• [Passage shown]
■ ■ ■ ■

AD: When you get up in the morning, they'll come into operation when you get up, but when you go to sleep you can't say that you're aware of these tendencies, or that you're functioning through these tendencies.

 

LH?: That's true but we're not saying that that enlightenment or that ceasing of the ego is a state of unconsciousness either, are we?

 

AD: We're not saying that enlightenment is a state of unconsciousness? No, it's not.

 

LH?: But why did you bring in sleep?

 

AD: I just wanted to prove the point that the tendencies are not identical and continuous. They're dis-continuous. That which constitutes your ego, as ego, does not have self-identity.

 

LH?: I don't understand what that means. They certainly go on. The world goes on.

 

AD: This is too elementary mentalism for me to go over. If you're not aware that tendencies aren't there for you and when you're asleep these tendencies aren't there for you.

 

AS: I had an idea about that, an analogy. When originally you were speaking with Louis, about the struggle that goes on between the tendencies by the ego and the soul. And he says near the end of the quote that in order for the enlightenment finally to come there must be this surrender. It seems like this is saying the embodying soul part finally realizes that the only way it's going to win the battle finally, is to surrender itself to its source, its intelligence. It comes from intelligence, from the soul. If it turns around and surrenders to its source, that which hangs onto it--when it dives back into the source, it surrenders to the source--that which has attached itself to it can't stand by itself in that light. It gets cut off.

 

LD: There's a whole thinning-down process of those things that cling to that part of the soul. There's a whole thinning-down process of the desires, and that's what's included in refinement of the ego. That's the first process, and after that reaches a certain culminating point, then the ego, after it's thinned down and refined then it's able to do what you say.

 

AD: Which is to surrender its attachment to the lower.

 

LD: He was saying, turn around and go back to the source.

 

AD: Which would be the same thing. That's the hard part, the surrendering  of the attachment to the lower, even if it has been attenuated.

■ ■ ■ ■

• [What you need to do] In the dialogue on ego and enlightenment, what does AD call the hard part in the final remark? The lines after this dialogue aren't needed for anything here.

• [Supplied data]
■ ■ ■ ■

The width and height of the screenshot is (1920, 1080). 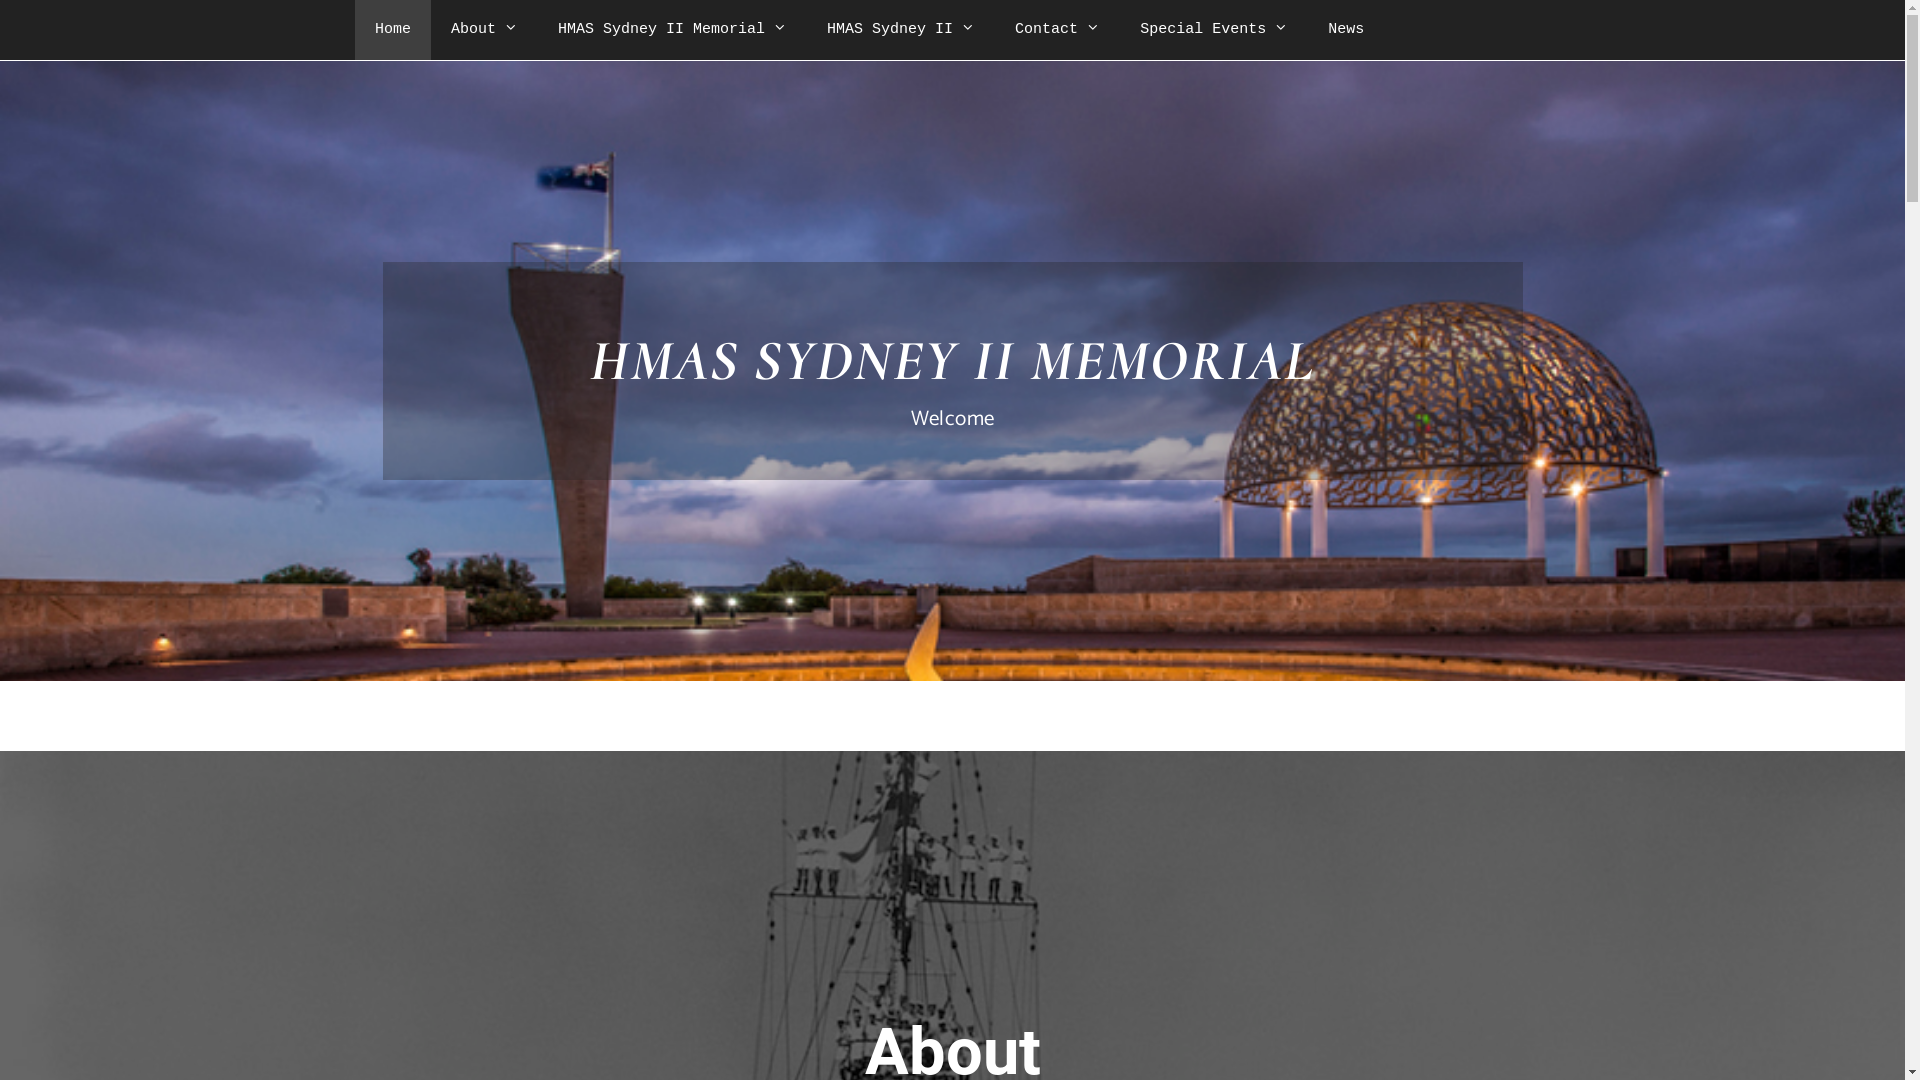 What do you see at coordinates (900, 30) in the screenshot?
I see `HMAS Sydney II` at bounding box center [900, 30].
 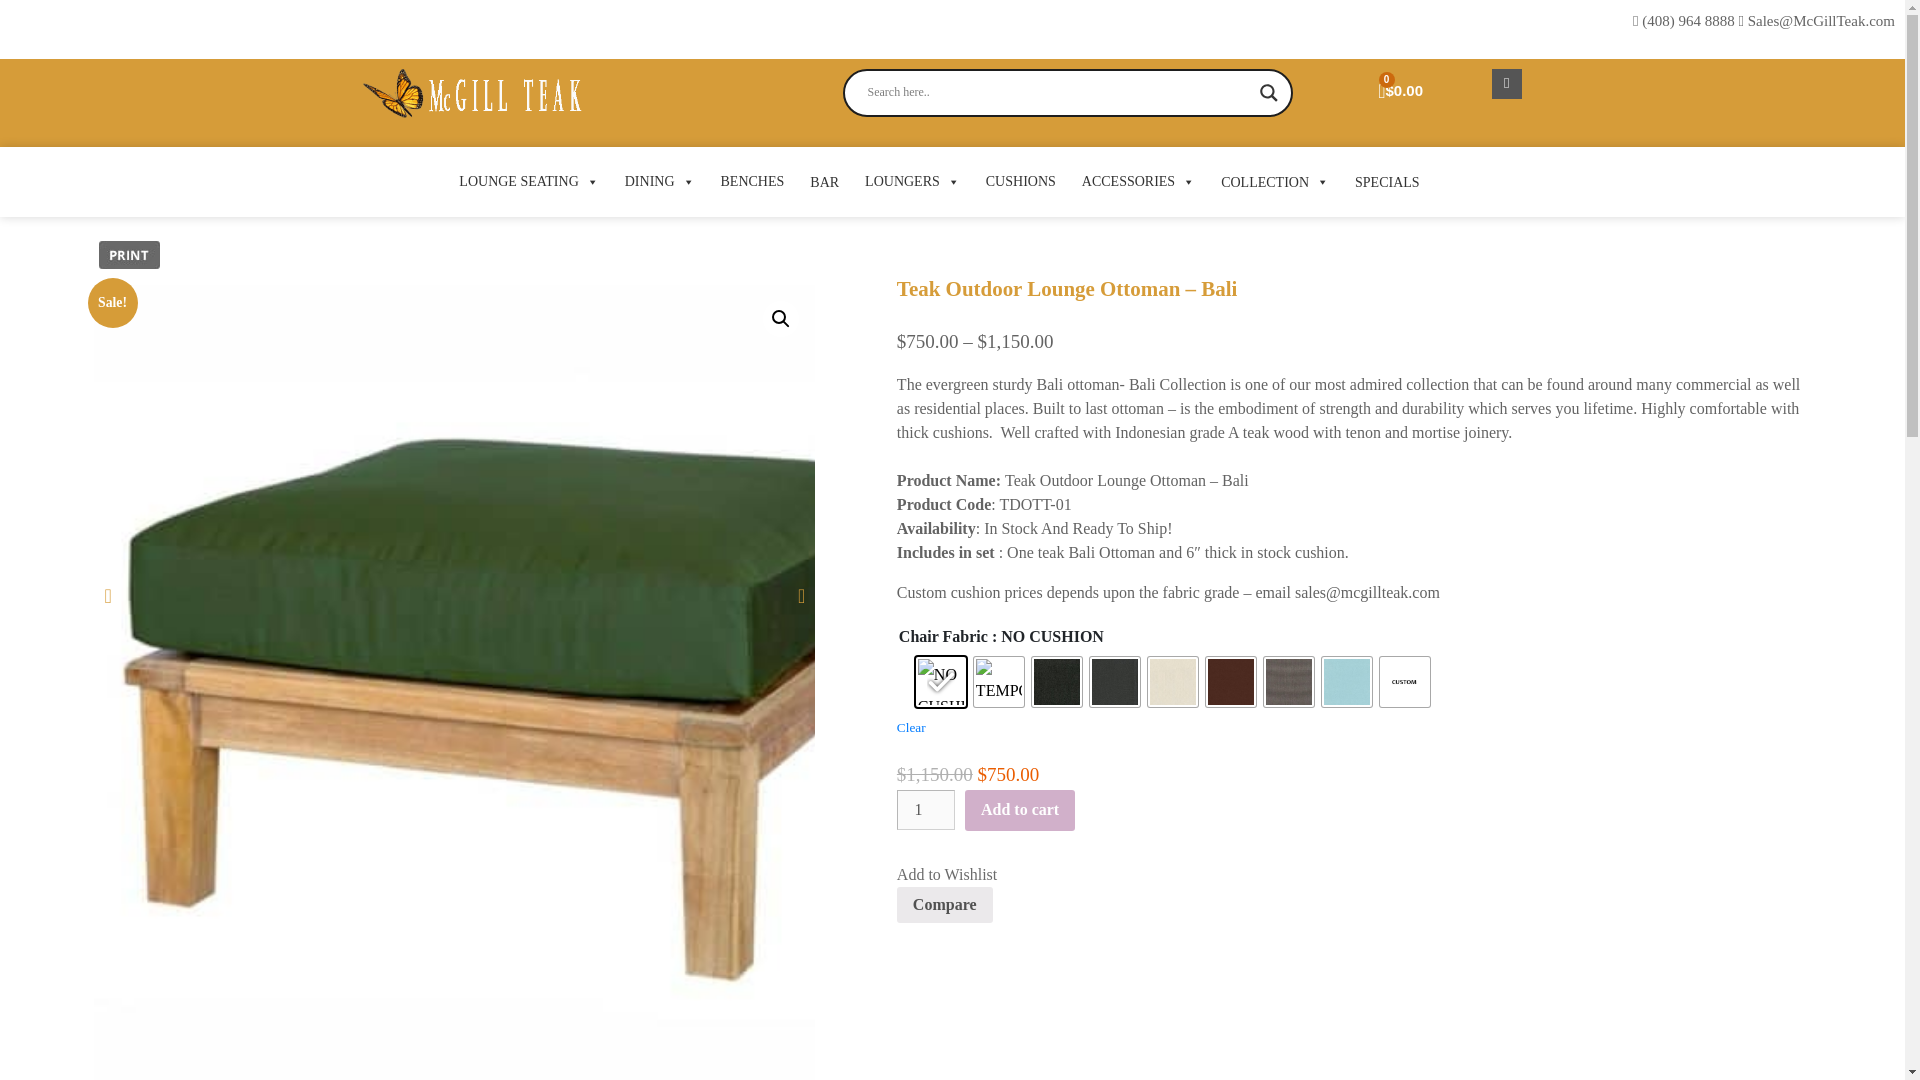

■ ■ ■ ■

• [Solution to this problem] The surrendering of the attachment to the lower, even if it has been attenuated.